Change "total-score-field" to "final-score-field" in the lines from the start of the material through the line containing "Image resolution: width=2268", and give those lines back with everything else left as is.

(Saved data entries)

_____

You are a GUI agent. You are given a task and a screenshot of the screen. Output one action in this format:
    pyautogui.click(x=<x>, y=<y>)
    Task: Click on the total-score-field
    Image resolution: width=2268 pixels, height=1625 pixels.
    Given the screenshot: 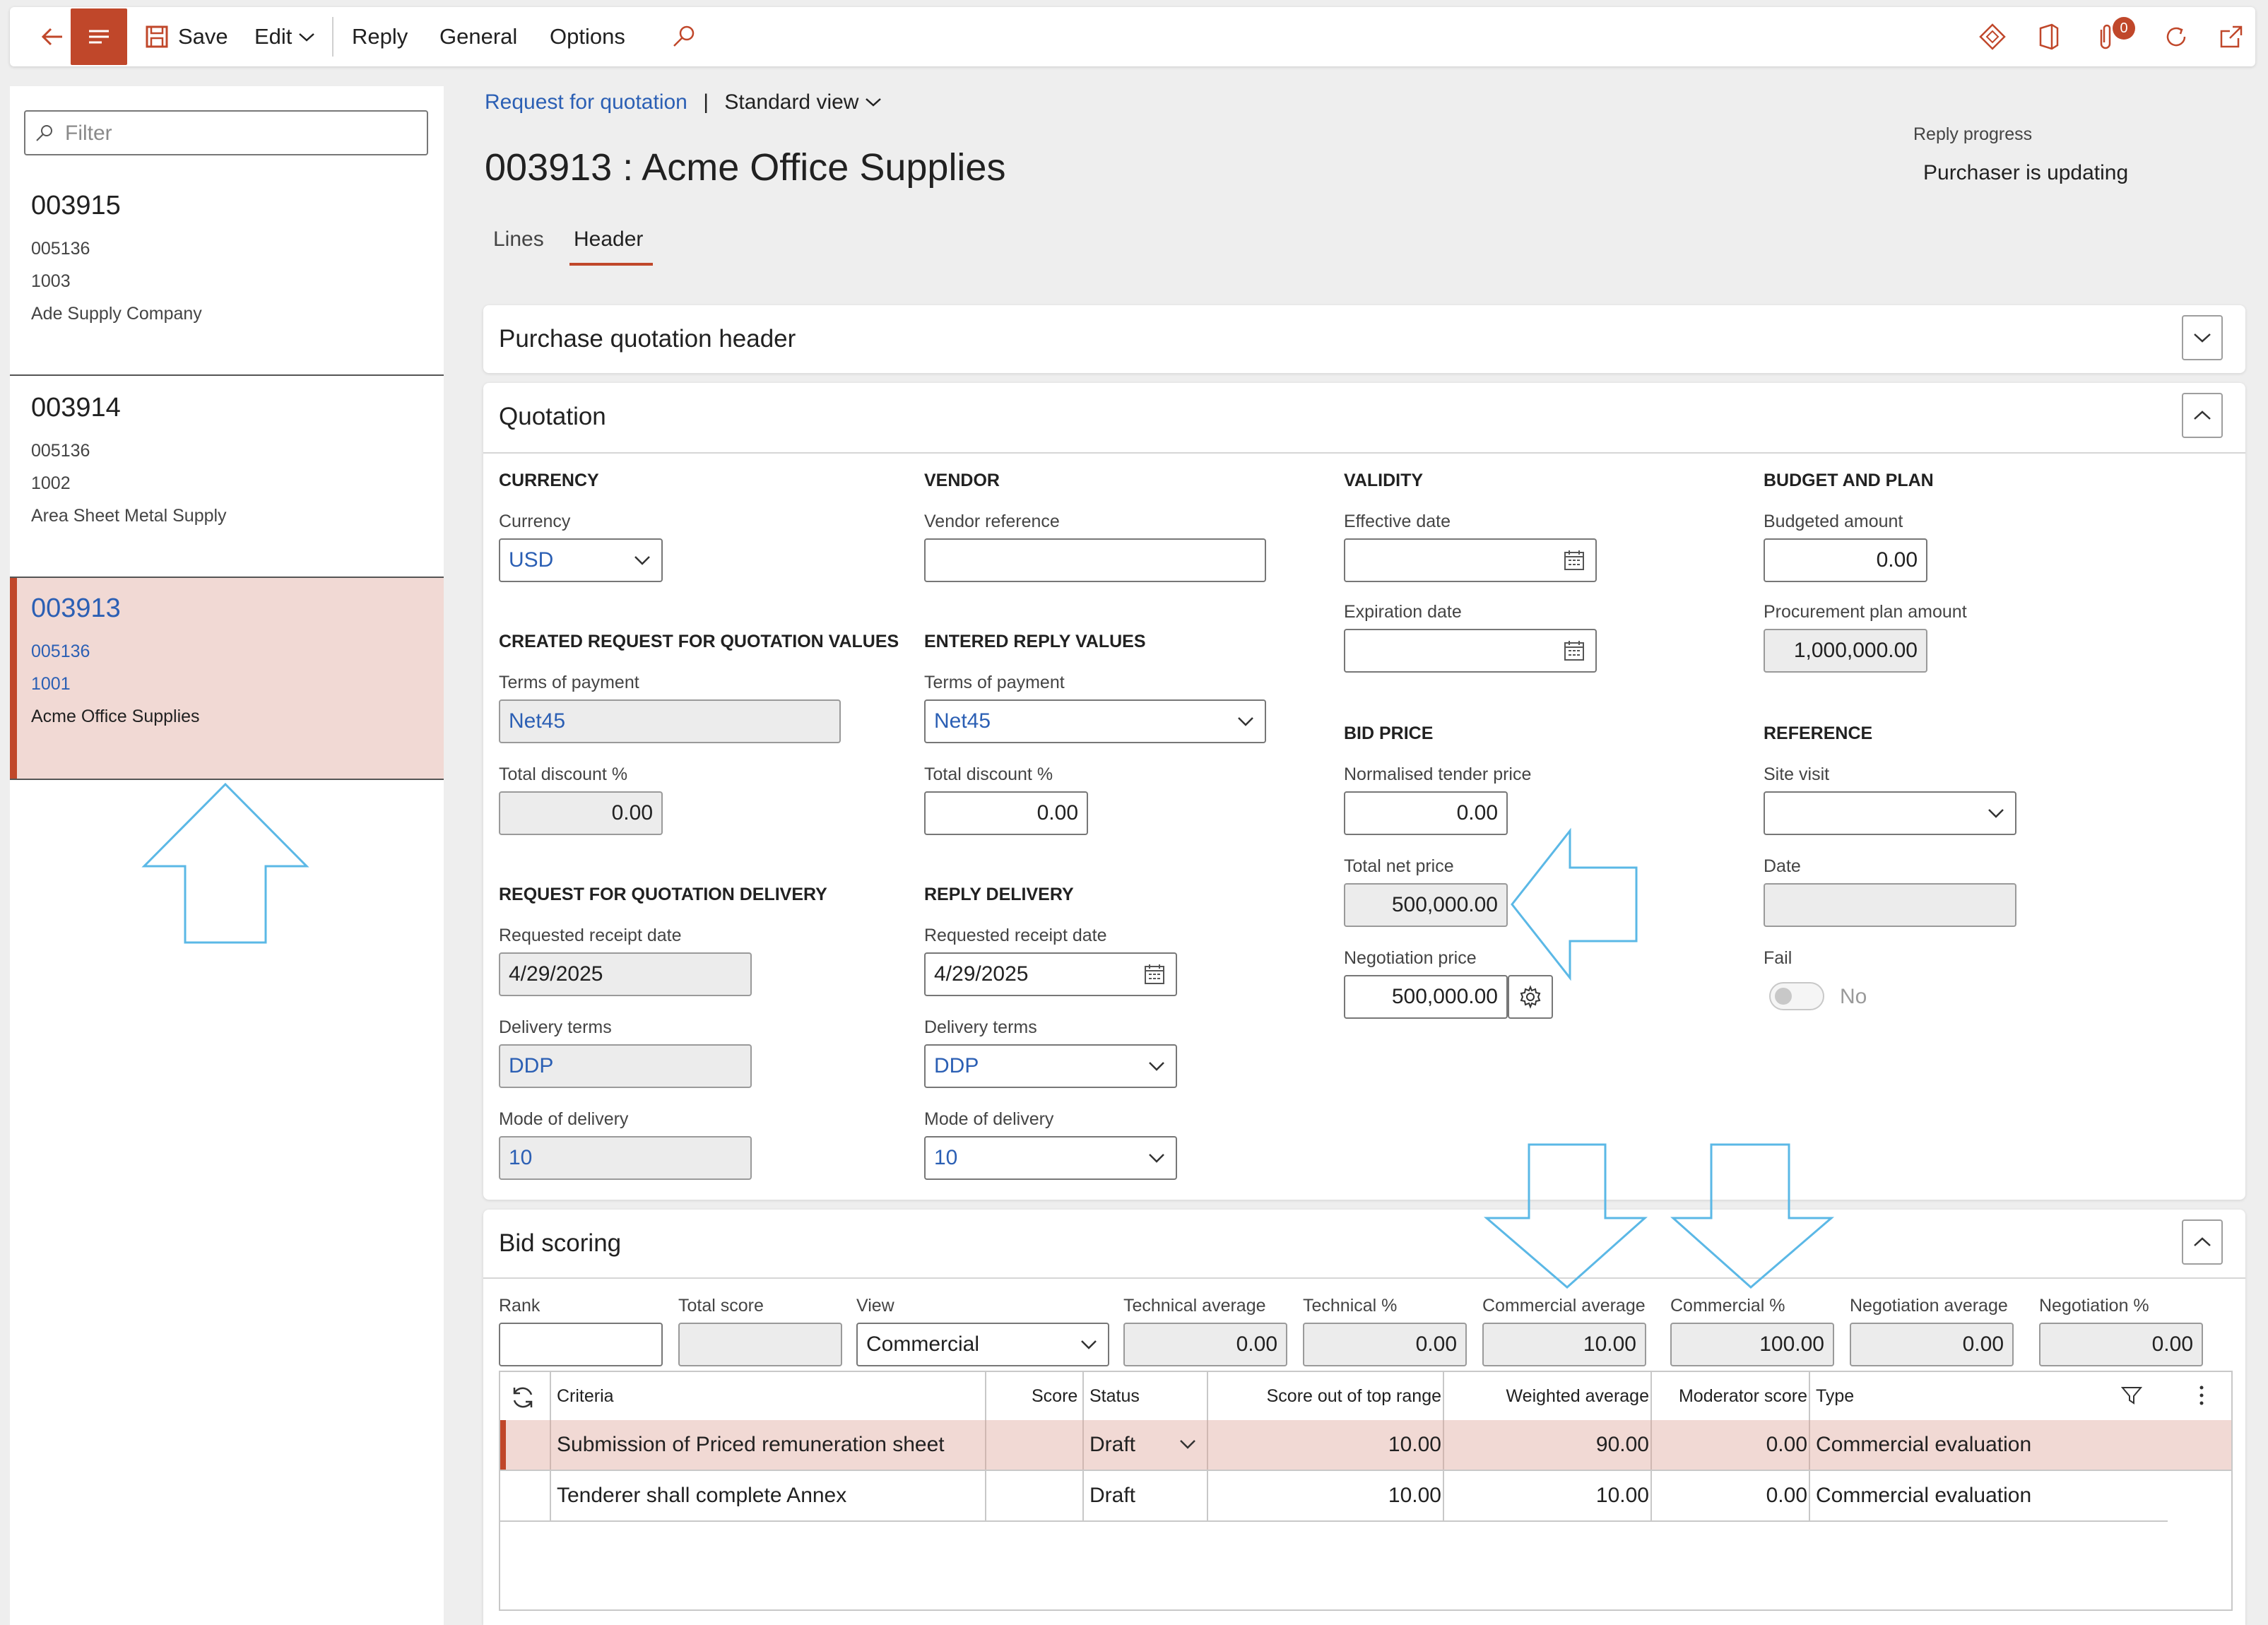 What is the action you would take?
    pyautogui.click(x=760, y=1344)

_____

FINISHED EXERCISE:
You are a GUI agent. You are given a task and a screenshot of the screen. Output one action in this format:
    pyautogui.click(x=<x>, y=<y>)
    Task: Click on the final-score-field
    Image resolution: width=2268 pixels, height=1625 pixels.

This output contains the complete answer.